Ce phénomène, qualifié de « winner’s curse » (malédiction du vainqueur) par l’économiste français Wladimir Andreff, a connu des précédents en France : Grenoble n’a fini de payer la facture des Jeux d’hiver de 1968 qu’en1992 ; quant à la petite Albertville qui accueillait les Jeux d’hiver cette même année, elle a enregistré un déficit de 43,5 millions d’euros.

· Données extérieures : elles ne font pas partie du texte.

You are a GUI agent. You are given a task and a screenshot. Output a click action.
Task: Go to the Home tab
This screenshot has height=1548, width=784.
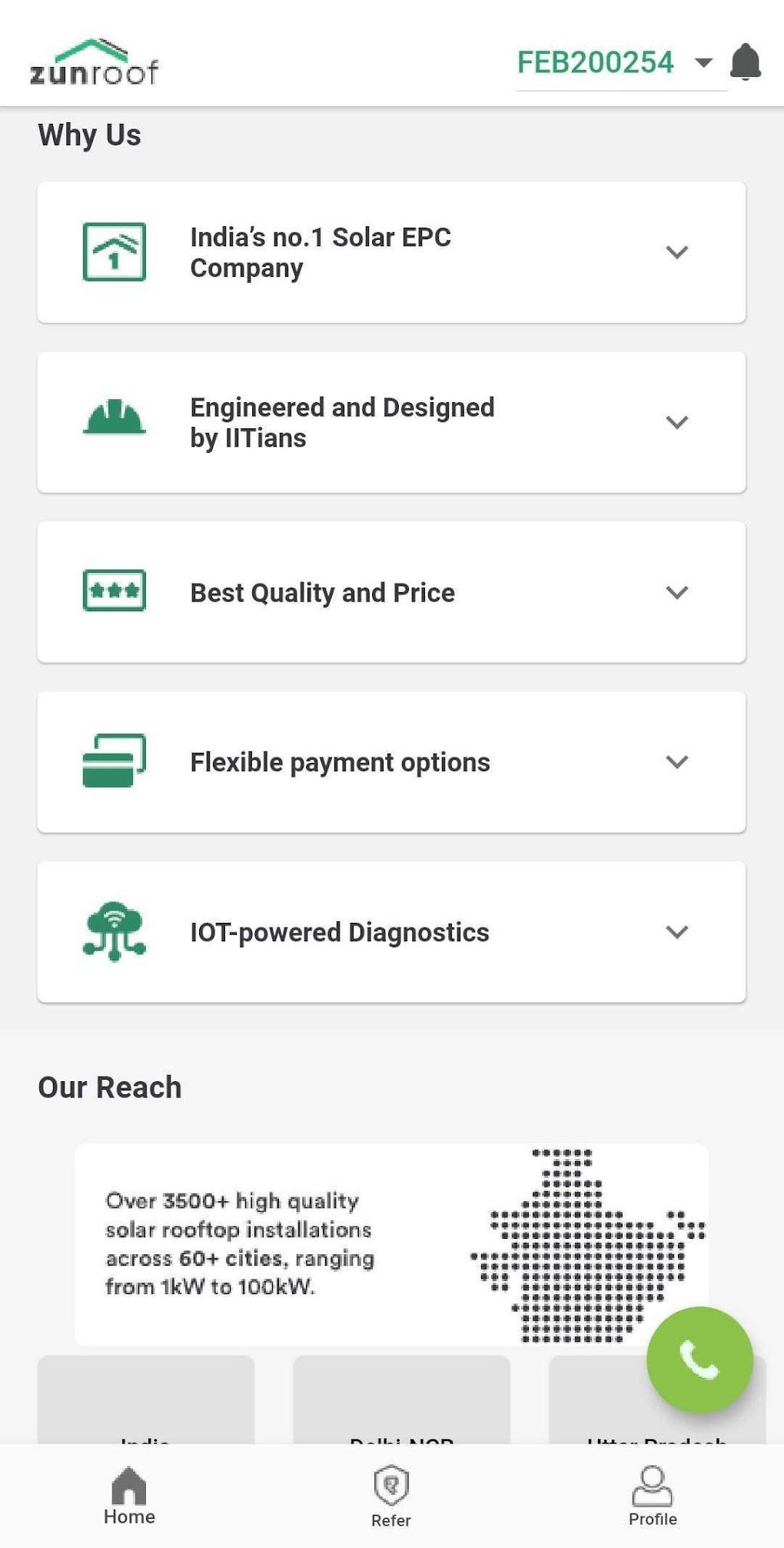129,1496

Le budget de candidature de Paris 2024 est évalué à 60 millions d’euros par le Comité français du sport international
La question qui semble donc se poser est : les Jeux sont-ils au-dessus de nos moyens, avec une dette publique qui dépasse déjà 2000 milliards d’euros et devrait atteindre 100% du PIB en 2016 ? C’est ce qu’avait conclu, pour l’Italie, l’ancien président du Conseil, Mario Monti, quand il avait retiré en 2012 la candidature de Rome pour l’édition 2020. Lorsqu’elle a fait savoir ses conditions pour l’organisation des JO 2024, Anne Hidalgo a oublié ceux qui vont payer la facture, et subir la gêne des travaux pendant sept ans si Paris est sélectionnée en 2017. Bien que le maire de Paris ait promis pendant la campagne municipale de 2014 d’associer les citoyens aux processus de décision, elle n’a pas prévu de les consulter par référendum, contrairement à ce qui était initialement prévu à Boston, avant que la ville américaine ne retire, le 27 juillet, sa candidature.
C’est pourtant la même Anne Hidalgo qui a fait connaître à grand renfort d’affichage publicitaire, partout dans la capitale, que le budget d’investissement serait « participatif ». En réalité, et comme Contribuables Associés l’avait dénoncé l’an dernier, les choix des citoyens se limiteront à 5 % du budget d’investissement de Paris, pour des projets préalablement validés par la Ville de Paris avant toute présentation aux suffrages des Parisiens. Plutôt qu’une consultation de facto partielle, ne convient-il pas de demander leur avis aux contribuables par un véritable référendum, comme le réclame Contribuables Associés pour les dépenses importantes ?
Roman Bernard
Le budget du COJO
Le budget du Comité d’organisation des Jeux olympiques intègre les coûts directement liés aux Jeux (communication, gestion quotidienne…). Il est estimé à 3,25 milliards d’euros par le Comité français du sport international, et serait financé à 97 % par des fonds privés dont 1,8 milliard d’euros du Comité international olympique (CIO). Le reste sera financé par les sponsors et la billetterie. 3 % de ce budget sont pris en charge par les pouvoirs publics. Ils correspondent à l’organisation des Jeux paralympiques pour un montant de 96 millions d’euros. Le budget du COJO se différencie du budget lié aux infrastructures permanentes qui sont appelées à être utilisées pendant et après les Jeux. Le village olympique de Paris 2024 pourrait être reconverti en logements.